Showing posts with label baby death. Show all posts
Showing posts with label baby death. Show all posts

Thursday, October 20, 2011

Multivitamins Can't Prolong Life


"...there are no benefits to taking multivitamins or supplements, at least if the hope is to prolong life or prevent disease or cancer." (Jaakko Mursu, nutritional epidemiologist at the University of Minnesota)


In recent years, studies have shown that vitamins such as A, C and E, which were supposed to lower risk of chronic illnesses like heart disease and cancer, didn't provide much benefit. But many patients kept taking them anyway, and few doctors in medical scrubs actively discouraged it, since the studies didn't show that taking vitamins did much harm either. Now, Jaakko Mursu, a nutritional epidemiologist at the University of Minnesota, reports with his colleagues in the Archives of Internal Medicine that women who took multivitamins were 6% more likely to die over a 19-year period, compared with women not taking them.

Mursu and his team wearing lab coats or medical scrubs found that using multivitamins, which nearly half of all American adults do, was linked to a higher risk of death among a group of 38,000 women, average age 62, who were studied for nearly two decades. "Most supplements contain high amounts of specific compounds, and high doses could be toxic," says Mursu. "If you combine several supplements, or a multivitamin with supplements, then you reach even higher potentially toxic doses."

The researchers also looked at a variety of other supplements and found higher odds of death associated with six of them: Vitamin B 10% higher risk of death, compared with nonusers, Folic acid: 15%, Iron: 10%, Magnesium: 8%, Zinc: 8% and Copper: 45%

Thus, Mursu finally advise women to reconsider whether they need to use supplements, and if they really not in need of it, improving their diet is a better choice for it is more practical and safer.

Thursday, September 30, 2010

Caregiver Alert: Sleep Positioners of Babies Can Cause Death

“We urge parents and caregivers to take our warning seriously and stop using these sleep positioners, so that children can have a safer sleep.”
CPSC Chairman Inez Tenenbaum



The U.S. Consumer Product Safety Commission (CPSC) and the U.S. Food and Drug Administration (FDA) warned consumers to stop using infant sleep positioners. Over the past 13 years, CPSC and the FDA have received 12 reports of infants between the ages of 1 month and 4 months who died when they suffocated in sleep positioners or became trapped and suffocated between a sleep positioner and the side of a crib or bassinet.


Most of the infants suffocated after rolling from a side to stomach position. In addition to the reported deaths, CPSC has received dozens of reports of infants who were placed on their backs or sides in sleep positioners, only to be found later in potentially hazardous positions within or next to the sleep positioners.


“To date, there is no scientifically sound evidence that infant sleep positioners prevent SIDS,” said Dr. Joshua Sharfstein, FDA Principal Deputy Commissioner and a pediatrician. “We want to make sure parents, health care professionals, and childcare providers understand the potential risk of suffocation and stop using infant sleep positioners.”


There are two main types of infant sleep positioners. The flat mats with side bolsters or inclined (wedge) mats with side bolsters. Both typically claim to help keep infants on their backs and reduce the risk of Sudden Infant Death Syndrome (SIDS). The FDA has never cleared an infant sleep positioner to prevent or reduce the risk of SIDS. In addition, CPSC and the FDA are unaware of any scientific studies demonstrating that infant positioners prevent SIDS or are proven to prevent suffocation or other life-threatening harm.
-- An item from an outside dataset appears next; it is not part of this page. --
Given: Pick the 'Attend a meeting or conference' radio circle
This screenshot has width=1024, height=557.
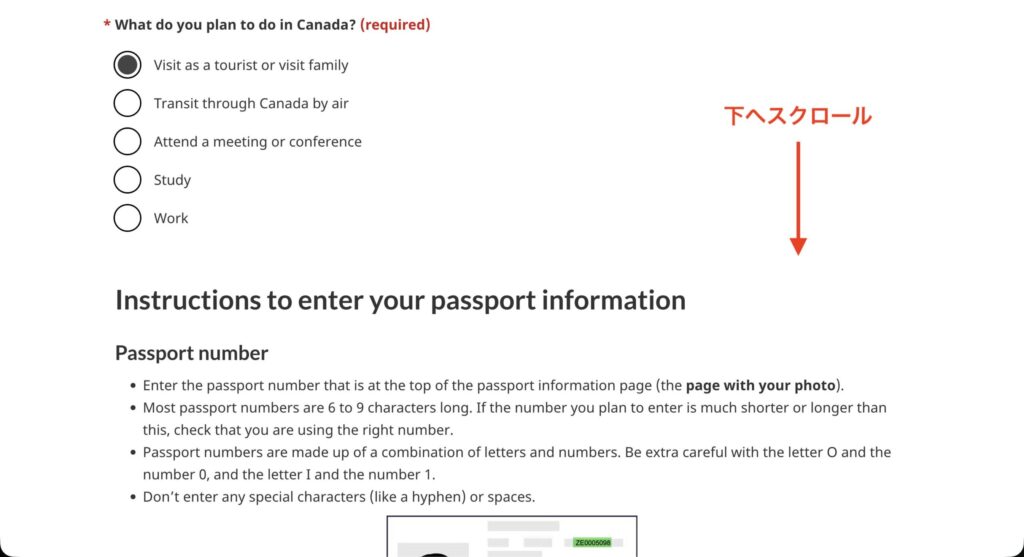Looking at the screenshot, I should [127, 141].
And even the American Academy of Pediatrics does not support the use of any sleep positioner to prevent SIDS.





However these sleep positioners claim to have the following advantages:
  • Aid in food digestion to ease colic or the symptoms of gastroesophageal reflux disease (GERD)
  • Prevent flat head syndrome (plagiocephaly)
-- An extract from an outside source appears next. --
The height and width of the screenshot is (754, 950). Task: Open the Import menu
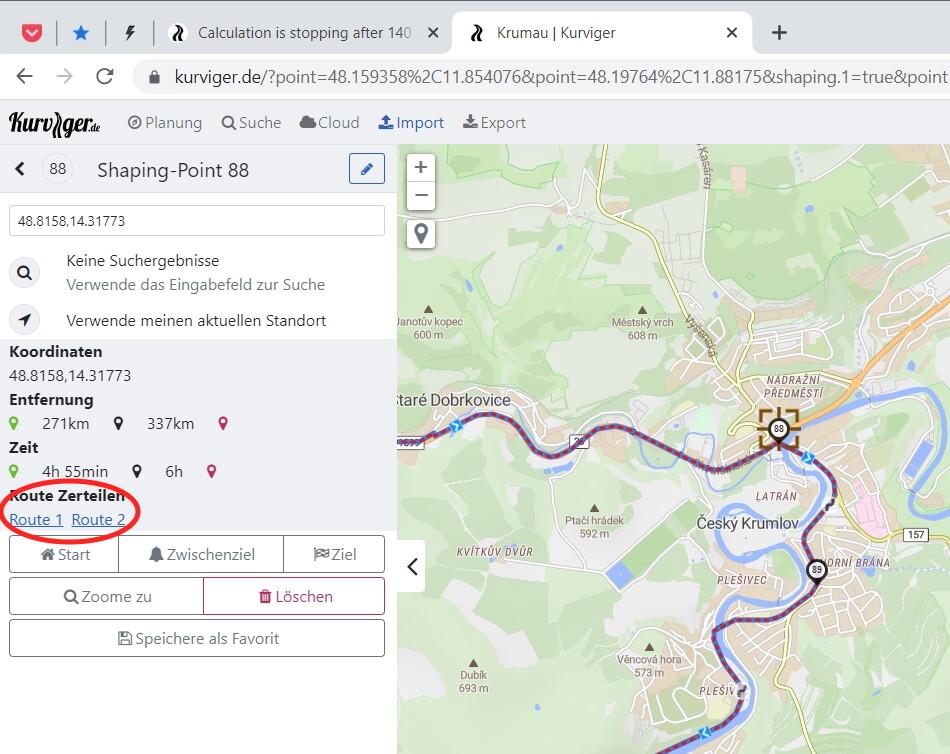411,123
These benefits on the other hand didn't outweighs the risk of sleep positioners that's why CPSC and the FDA are warning parents and people in hospital scrubs or cartoon scrubs (the caregivers) to:
  • STOP using sleep positioners. Using a positioner to hold an infant on his or her back or side for sleep is dangerous and unnecessary.
  • NEVER put pillows, infant sleep positioners, comforters, or quilts under a baby or in a crib.
  • ALWAYS place an infant on his or her back at night and during nap time. To reduce the risk of SIDS, the American Academy of Pediatrics recommends placing infants to sleep on their backs and not their sides.